TAREFAS PROPOSTAS
A. Indique se cada afirmação concorda com o texto apresentado, respondendo sim ou não e citando as palavras do texto que decidem: (i) Obama afirmou que um ataque militar dos Estados Unidos contra o Isis na Síria é iminente; (ii) um trio de deputados democratas sugeriu cautela aos demais membros do Congresso; (iii) Obama interrompeu suas férias para tratar das crises regionais.
B. Traduza para o inglês esta frase do texto apresentado: "Obama também declarou que, como comandante em chefe das Forças Armadas, o presidente dos Estados Unidos não precisa de autorização do Congresso para agir."
C. Segundo o texto apresentado, onde o Estado Islâmico está instalado agora?

TEXTO APRESENTADO
★ ★ ★ ★
A encruzilhada de Obama
Presidente disse que os EUA só bombardeariam o Isis na Síria se a defesa da nação americana estivesse ameaçada
Dorrit Harazim - O Globo
Dentro de pouco mais de uma
semana, o noticiário estará repleto de referências a mais um
aniversário do fatídico 11 de setembro de 2001. Lembranças, flashbacks,
consequências, comparações históricas serão evocados. Inclusive as mais
capengas: o ataque terrorista contra os Estados Unidos já chegou a ser
comparado, em impacto para a desordem mundial, ao atentado contra o
arquiduque Francisco Ferdinando de 1914 que desembocou na Grande Guerra.
Dias
atrás, ao abortar suas férias para tratar do atual balaio de crises
regionais entrelaçadas, o presidente Barack Obama disse três coisas que
remetem ao 11 de Setembro e que passarão a ser minuciosamente
dissecadas. Primeiro, que um ataque militar dos Estados Unidos contra os
jihadistas do Isis atuando na Síria não é iminente. (Para quem se perde
um pouco na sopa de siglas do terror no Oriente Médio, o Isis ou Isil,
ou Estado Islâmico, agora instalado no Norte do Iraque, é o grupo que
tem por estratégia divulgar pela internet, em tempo real, as matanças,
decapitações e torturas que pratica).
Obama também declarou que,
como comandante em chefe das Forças Armadas, o presidente dos Estados
Unidos não precisa de autorização do Congresso para agir. E que os
Estados Unidos só bombardeariam o Isis na Síria se a defesa da nação
americana estivesse ameaçada.
Difícil será encontrar uma
justificativa legal para lançar ataques aéreos sobre um país que, ao
contrário do Iraque, não pediu ajuda nem autorizou claramente uma ação
dessa natureza. Já por isso, um trio de deputados democratas enviou um
ofício aos demais membros do Congresso sugerindo cautela antes de
conceder uma eventual autorização do uso de força militar a Obama para
erradicar o Isis.
★ ★ ★ ★
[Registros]

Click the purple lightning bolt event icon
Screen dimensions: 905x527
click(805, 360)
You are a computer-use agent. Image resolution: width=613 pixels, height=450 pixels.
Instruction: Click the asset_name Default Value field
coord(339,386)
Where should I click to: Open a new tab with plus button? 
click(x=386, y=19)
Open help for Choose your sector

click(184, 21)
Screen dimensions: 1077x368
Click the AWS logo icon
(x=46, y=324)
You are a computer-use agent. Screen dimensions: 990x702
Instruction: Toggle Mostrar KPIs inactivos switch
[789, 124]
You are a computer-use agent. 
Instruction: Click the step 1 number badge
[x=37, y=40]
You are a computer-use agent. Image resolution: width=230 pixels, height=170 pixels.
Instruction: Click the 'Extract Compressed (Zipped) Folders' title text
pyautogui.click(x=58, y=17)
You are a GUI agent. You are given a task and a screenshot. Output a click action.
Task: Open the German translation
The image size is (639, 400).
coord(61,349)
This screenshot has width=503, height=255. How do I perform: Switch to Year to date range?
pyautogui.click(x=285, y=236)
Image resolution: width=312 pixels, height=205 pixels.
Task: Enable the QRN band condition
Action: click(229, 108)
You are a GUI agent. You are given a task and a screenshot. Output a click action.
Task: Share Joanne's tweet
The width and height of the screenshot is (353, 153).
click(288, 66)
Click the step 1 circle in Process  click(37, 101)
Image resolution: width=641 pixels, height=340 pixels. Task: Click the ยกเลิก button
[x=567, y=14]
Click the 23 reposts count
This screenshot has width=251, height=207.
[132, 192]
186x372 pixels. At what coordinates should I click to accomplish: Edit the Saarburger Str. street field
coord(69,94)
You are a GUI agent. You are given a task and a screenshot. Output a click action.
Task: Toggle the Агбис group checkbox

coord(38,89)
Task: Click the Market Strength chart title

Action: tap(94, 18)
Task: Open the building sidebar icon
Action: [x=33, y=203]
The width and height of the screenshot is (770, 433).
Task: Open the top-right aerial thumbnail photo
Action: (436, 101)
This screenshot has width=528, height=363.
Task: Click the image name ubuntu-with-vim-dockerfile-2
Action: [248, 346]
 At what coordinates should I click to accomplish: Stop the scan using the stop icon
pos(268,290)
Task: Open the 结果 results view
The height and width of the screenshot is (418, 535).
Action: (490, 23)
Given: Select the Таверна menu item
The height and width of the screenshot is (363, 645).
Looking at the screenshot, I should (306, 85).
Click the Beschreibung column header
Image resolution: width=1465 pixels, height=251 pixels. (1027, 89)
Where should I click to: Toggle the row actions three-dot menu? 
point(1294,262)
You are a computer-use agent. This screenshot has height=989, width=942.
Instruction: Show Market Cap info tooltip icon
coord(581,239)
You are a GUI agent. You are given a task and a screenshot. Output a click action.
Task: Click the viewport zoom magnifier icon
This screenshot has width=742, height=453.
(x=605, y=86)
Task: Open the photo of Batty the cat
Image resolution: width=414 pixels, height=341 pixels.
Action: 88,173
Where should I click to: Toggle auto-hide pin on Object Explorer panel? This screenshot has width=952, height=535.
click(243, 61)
★ ★ ★ ★
RESPOSTAS DAS TAREFAS
A.
(i) Não: "um ataque militar dos Estados Unidos contra os jihadistas do Isis atuando na Síria não é iminente".
(ii) Sim: "um trio de deputados democratas enviou um ofício aos demais membros do Congresso sugerindo cautela".
(iii) Sim: "ao abortar suas férias para tratar do atual balaio de crises regionais entrelaçadas".

B. Obama also stated that, as commander in chief of the Armed Forces, the president of the United States does not need authorization from Congress to act.

C. No Norte do Iraque.